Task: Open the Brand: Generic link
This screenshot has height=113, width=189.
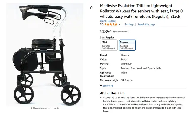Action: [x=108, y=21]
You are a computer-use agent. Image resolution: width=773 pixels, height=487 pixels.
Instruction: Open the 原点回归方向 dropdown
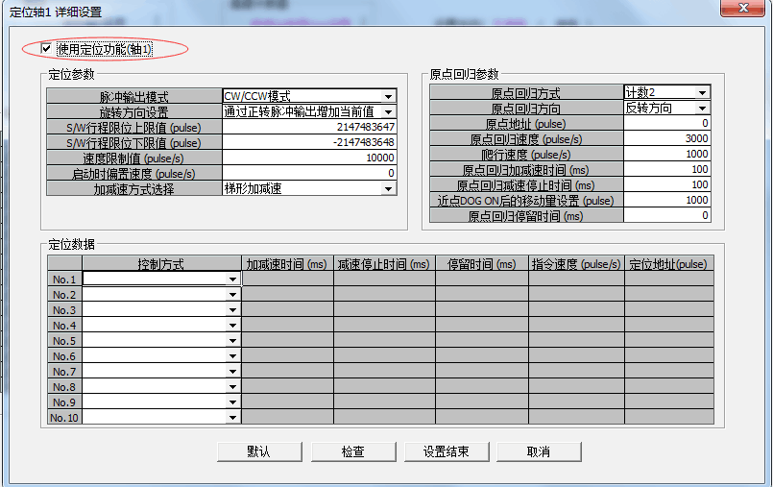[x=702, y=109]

=======

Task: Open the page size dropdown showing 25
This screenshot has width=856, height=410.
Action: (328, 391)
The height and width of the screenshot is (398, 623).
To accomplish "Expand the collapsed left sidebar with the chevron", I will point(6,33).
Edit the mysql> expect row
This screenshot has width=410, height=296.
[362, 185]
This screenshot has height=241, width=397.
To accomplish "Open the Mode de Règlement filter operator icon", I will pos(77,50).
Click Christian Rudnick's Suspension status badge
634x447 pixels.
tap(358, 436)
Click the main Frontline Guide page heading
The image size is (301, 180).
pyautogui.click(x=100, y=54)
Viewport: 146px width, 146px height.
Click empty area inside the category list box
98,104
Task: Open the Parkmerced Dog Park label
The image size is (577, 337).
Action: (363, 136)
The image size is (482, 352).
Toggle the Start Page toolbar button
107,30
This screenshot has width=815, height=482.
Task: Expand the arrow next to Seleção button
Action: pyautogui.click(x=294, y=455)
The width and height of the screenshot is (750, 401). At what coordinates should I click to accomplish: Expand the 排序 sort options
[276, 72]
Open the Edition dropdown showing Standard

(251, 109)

=======

◆ What the task asks ◆
Rewrite the lines from the one containing "Click the main Frontline Guide page heading" through the one containing "Action: (363, 136)", inclusive, putting "frame size" in place of "image size" and leaving everything else as it is.

◆ Result ◆
Click the main Frontline Guide page heading
The frame size is (301, 180).
pyautogui.click(x=100, y=54)
Viewport: 146px width, 146px height.
Click empty area inside the category list box
98,104
Task: Open the Parkmerced Dog Park label
The frame size is (577, 337).
Action: (363, 136)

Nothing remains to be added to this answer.